More ECB QE and another deposit rate cut likely on March 10
The famous euro sign landmark is seen through the lights of a passing tram outside the former headquarters of the European Central Bank (ECB) in Frankfurt, Germany, January 19, 2016. REUTERS/Kai Pfaffenbach
By Deepti Govind
(Reuters) - The likelihood of the European Central Bank increasing its bond purchase program next week is growing, in addition to a near-certain view among economists that the central bank will cut its negative deposit rate further, a Reuters poll found.
The latest survey, taken this week, showed there was a 60 percent chance of the central bank announcing such a move at its March 10 meeting, up from the 50 percent median in surveys taken in January and February.
If the ECB does expand its purchases of mostly government bonds, currently at 60 billion euros a month, it is expected to do so only by an extra 10 billion. Even the most aggressive forecast was for a total 90 billion euros a month.
"The ECB failed to live up to its own hype in December, but we doubt that it will be prepared to disappoint markets again, not least because of the impact that this could have on the euro exchange rate," said Jennifer McKeown at Capital Economics.
The euro
After stoking expectations of more stimulus, the central bank disappointed at the end of last year by doing what markets saw as the bare minimum - cutting its deposit rate and announcing a six-month extension to its QE program.

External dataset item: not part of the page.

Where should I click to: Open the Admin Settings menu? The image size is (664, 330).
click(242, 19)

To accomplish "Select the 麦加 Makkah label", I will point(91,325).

ECB President Mario Draghi hinted on Tuesday that the bank could add more stimulus this month in light of the deteriorating inflation outlook. Expectations in financial markets are high that he will deliver this time.
A majority of economists, 61 of 65, also expect the ECB to snip at least another 10 basis points off its negative deposit rate, taking it down to -0.4 percent, with 14 of them forecasting a 20 basis-point cut. Only four forecast no change in the deposit rate.

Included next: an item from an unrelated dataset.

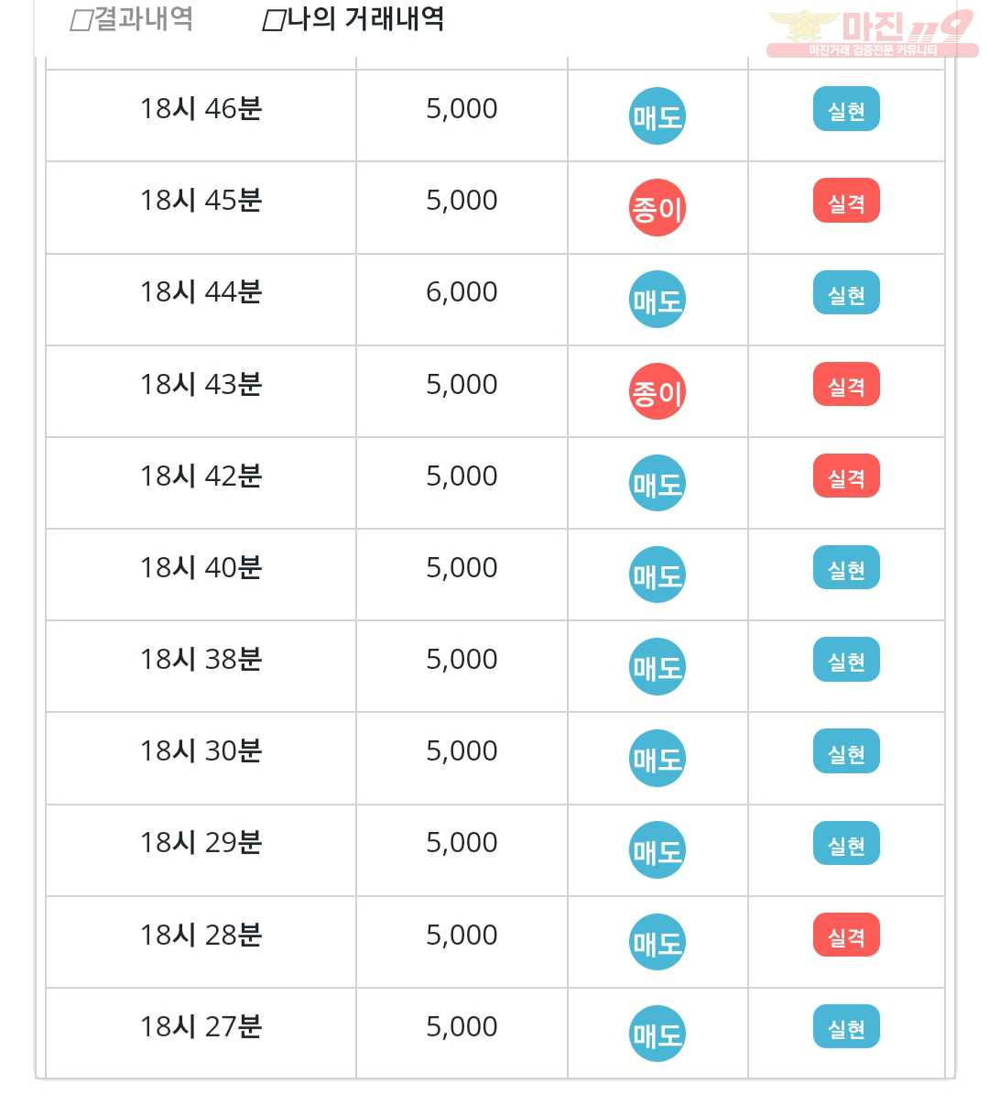
Task: Click 종이 icon in 18시 45분 row
Action: click(658, 208)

Purchasing managers' surveys for February published on Thursday showed private sector growth in the euro zone slipped to its weakest in just over a year, with waning price pressures.

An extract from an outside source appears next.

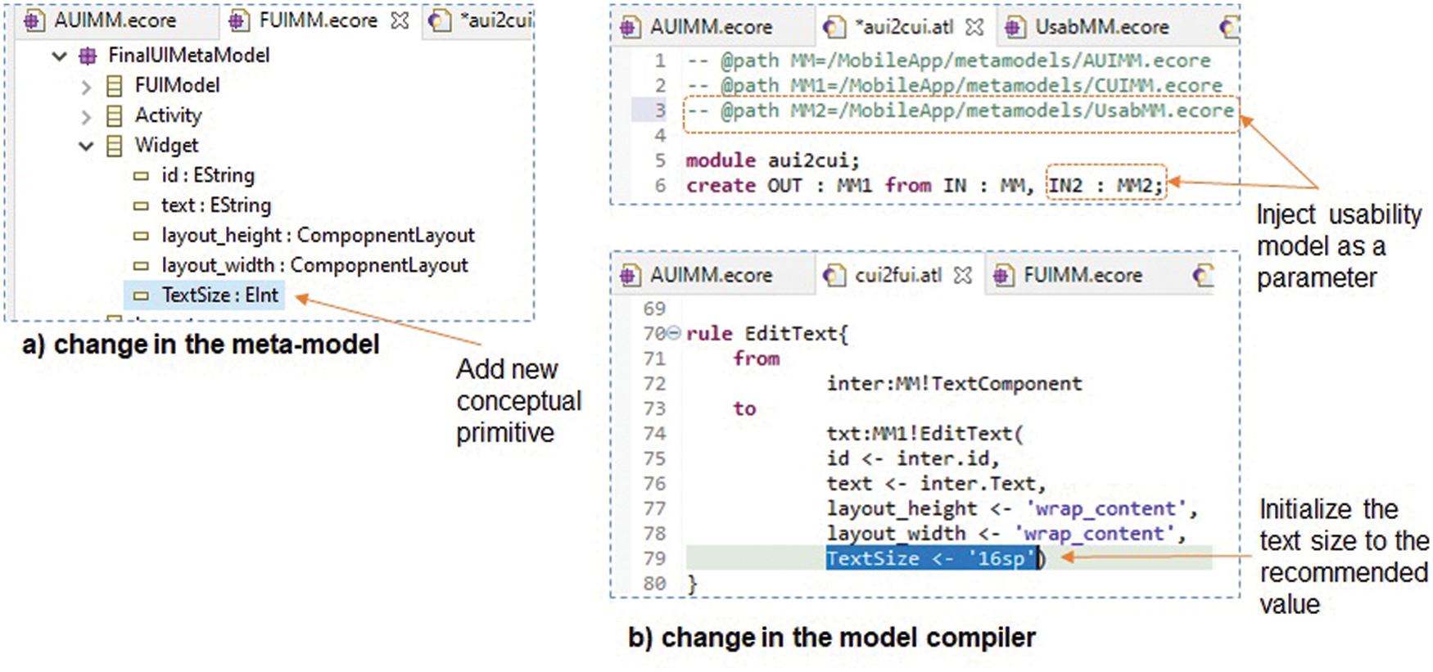Expand the Activity class node

click(x=86, y=117)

After spending roughly half of its planned 1.5 trillion euros of bond purchases, euro zone inflation is still far from the ECB's target of close to but just below 2 percent. It fell back to -0.2 percent in February.
Most respondents in the Reuters poll also said the ECB would at some point modify its stimulus program in other ways, including expanding the scope of assets it buys under the plan to include corporate bonds, for example.
However, many remain skeptical over what more stimulus would achieve.
"Further monetary stimulus may not boost growth because banks may opt to park their money at the ECB," said Tomas Holinka, economist at Moody's Analytics. "Ballooning bank deposits and reserves at the central bank is a sign of a broken transmission mechanism."